Pixel coordinate grounding data
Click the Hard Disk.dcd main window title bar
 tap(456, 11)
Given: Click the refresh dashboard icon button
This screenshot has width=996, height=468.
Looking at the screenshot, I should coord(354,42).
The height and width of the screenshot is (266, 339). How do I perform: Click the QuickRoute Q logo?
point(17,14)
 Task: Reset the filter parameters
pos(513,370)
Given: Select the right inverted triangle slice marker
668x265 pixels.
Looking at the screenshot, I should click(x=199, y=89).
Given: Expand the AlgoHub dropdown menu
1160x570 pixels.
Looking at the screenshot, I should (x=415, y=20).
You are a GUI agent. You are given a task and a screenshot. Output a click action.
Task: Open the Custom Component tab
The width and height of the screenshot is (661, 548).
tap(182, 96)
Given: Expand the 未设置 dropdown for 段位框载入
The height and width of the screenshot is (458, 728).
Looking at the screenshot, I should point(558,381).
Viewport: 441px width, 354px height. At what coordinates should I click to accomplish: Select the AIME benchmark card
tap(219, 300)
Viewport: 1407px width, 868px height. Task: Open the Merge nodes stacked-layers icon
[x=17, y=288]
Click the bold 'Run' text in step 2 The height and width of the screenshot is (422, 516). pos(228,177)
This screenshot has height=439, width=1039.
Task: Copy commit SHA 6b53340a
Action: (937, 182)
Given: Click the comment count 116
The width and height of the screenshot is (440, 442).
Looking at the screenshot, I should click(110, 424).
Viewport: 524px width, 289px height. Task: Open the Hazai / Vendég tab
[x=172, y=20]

* _Brief_:
Copy each line from the entries above that has the word "dropdown" in it.

* _Problem solution_:
Given: Expand the AlgoHub dropdown menu
Given: Expand the 未设置 dropdown for 段位框载入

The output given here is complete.